The Water Efficient Maize for Africa (WEMA) project has concluded its first decade of research, achieving significant advances that are benefitting small-holder maize (corn) farmers in sub-Saharan nations.
Some 300 million Africans depend on maize as their main food source, but the crop is frequently destroyed by drought and insect pests, leading to hunger, poverty and human suffering. Hybrids developed under the WEMA project can help farmers better respond to droughts, and the associated loss in productivity, caused by climate change.
“It’s been a thrilling journey and a lot has been accomplished,” said Lawrence Kent of the Bill & Melinda Gates Foundation, which was joined by USAID and the Howard G. Buffett Foundation in funding WEMA. The public-private partnership is led by the nonprofit African Agricultural Technology Foundation (AATF). Other partners are the International Maize and Wheat Improvement Center (CIMMYT), Monsanto and the National Agricultural Research Systems (NARS) from the participating nations: Kenya, Uganda, Tanzania, South Africa, Ethiopia and Mozambique.
The WEMA project has developed conventional drought-resistant maize hybrids, which are sold under the brand name DroughtTEGO, as well as genetically modified (GM) varieties — to be marketed under the brand name TELA — that offer both drought tolerance and insect resistance.

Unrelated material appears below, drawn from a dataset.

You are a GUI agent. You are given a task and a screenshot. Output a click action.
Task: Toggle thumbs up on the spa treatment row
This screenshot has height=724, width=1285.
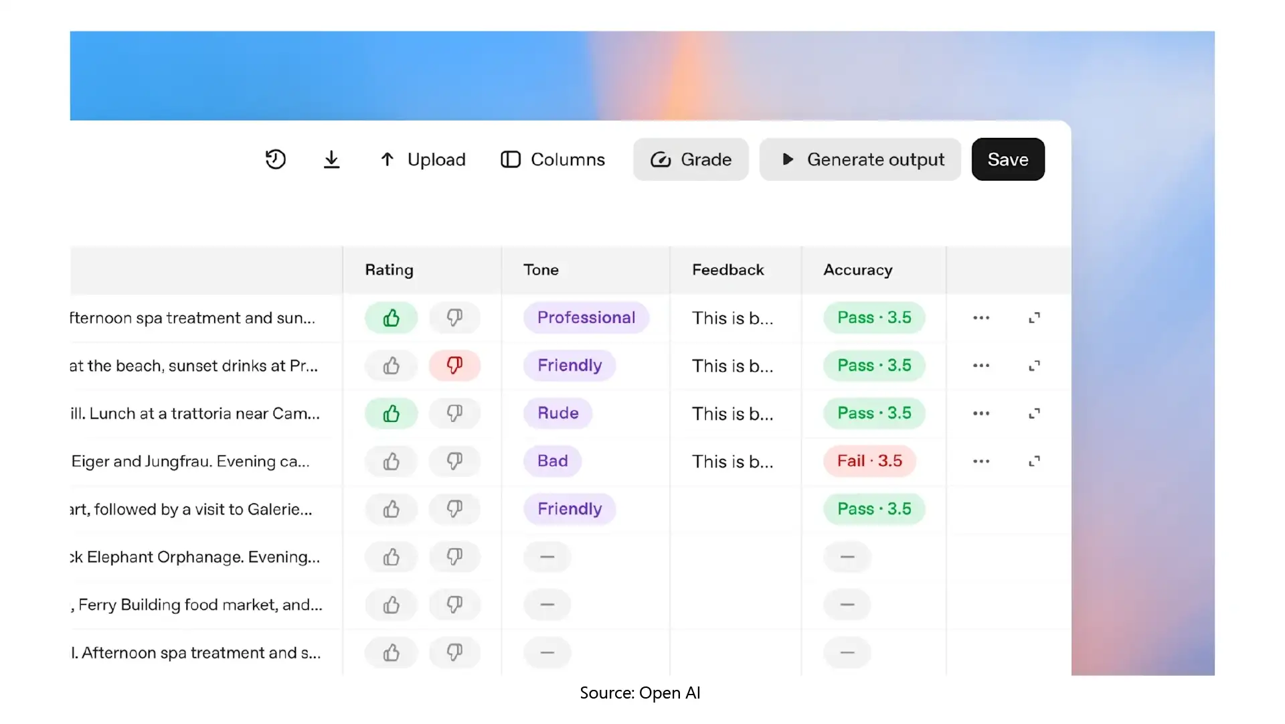pyautogui.click(x=391, y=317)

“When the project started 10 years ago, it was rather unclear how it would go,” said Mark Edge, director of WEMA partnerships at Monsanto, which offered to share its drought-tolerant and insect-resistant traits royalty-free for humanitarian purposes. “But together, we are making progress.”

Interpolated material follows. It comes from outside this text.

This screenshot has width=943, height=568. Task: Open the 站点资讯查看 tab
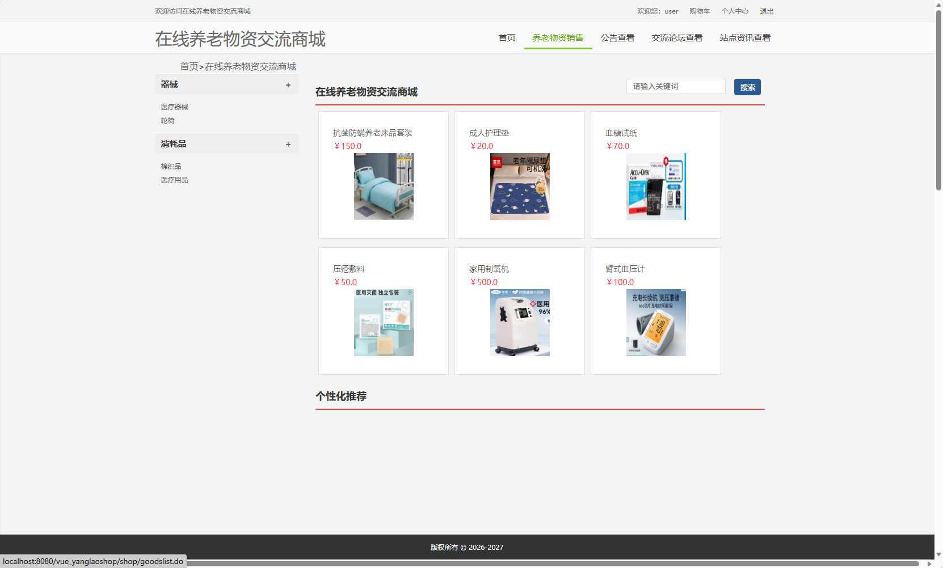pyautogui.click(x=744, y=37)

The various stakeholders met recently in Nairobi, Kenya, to discuss the achievements to date and plan for the next phase: deregulating and deploying the drought-tolerant and insect-resistant TELA maize hybrids for smallholder farmers in sub-Saharan Africa.
Tracy Powell, the USAID representative at the meeting, emphasized that WEMA has demonstrated the power and functioning of public-private partnerships.

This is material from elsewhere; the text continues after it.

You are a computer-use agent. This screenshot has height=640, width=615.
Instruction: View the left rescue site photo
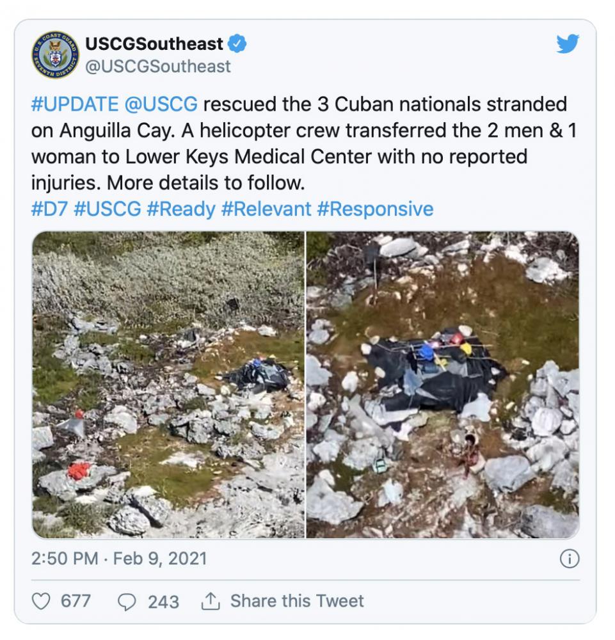coord(168,385)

Sylvester Oikeh, WEMA global project coordinator, said the next phase will focus on ensuring that Kenya, Uganda, Tanzania, Ethiopia and Mozambique initiate commercialization of the improved GM maize by 2023. South Africa commercialized insect-resistant (Bt) TELA maize in 2016, and its farmers are currently growing the royalty-free seeds. The other countries are held back by the lack of legislation or policies to authorize the adoption of biotechnology.
Still, they have been moving forward with the field trials that are required for commercialization. In late 2017, Ugandan researchers reported promising results from its last set of confined field trials, conducted on WEMA maize with the two traits. However, Uganda must pass a biosafety bill before the seeds can be sold to farmers.
Mozambique harvested its first trial of the drought-tolerant, insect-resistant maize earlier this year. Researchers in both Mozambique and Uganda found that TELA maize, which was developed to deter attacks by the corn-borer pests, appeared to also successfully resist infestations by the destructive fall armyworm.
Fall armyworm — first detected in West Africa in 2016 — has spread across the continent, devastating the maize fields that provide both food and income for small-holder farmers.
WEMA products also showed strong protection against maize lethal necrosis (MLN), according to Dr. Godfrey Asea, the project coordinator for Uganda.
Meanwhile, Tanzania is conducting its second set of confined field trials on the drought-tolerant and insect-resistant variety, and Ethiopia planted its first GM TELA test crop this month.
Though Uganda has not yet approved the TELA maize, it has released about 10 conventionally-bred DroughtTEGO hybrids. This maize has the potential to give farmers an average yield of three tons per hectare in moderate drought conditions, and eight tons in well-watered conditions with good crop management, according to the AATF.
WEMA is developing TELA hybrids that are also resistant to several foliar diseases, such as maize lethal necrosis, turcicum leaf blight and gray leaf spot, which can cause significant economic losses.
Though the WEMA project initially was projected to commercialize only 25 conventional hybrids, “up to 106 varieties have been released across the participating countries,” according Dr. Ambrose Agona, chairman of WEMA’s executive advisory board and director general of Uganda’s National Agricultural Research Organization.
USAID’s Powell noted that these achievements with conventional maize are worth celebrating. “We have actually helped smallholder farmers improve their livelihoods,” she said. “We hope that the next phase of the project can make the necessary contribution to deliver even more compelling products to the farmers.”
Winnie Nanteza is the development communication officer with the National Crops Resources Research Institute-Uganda.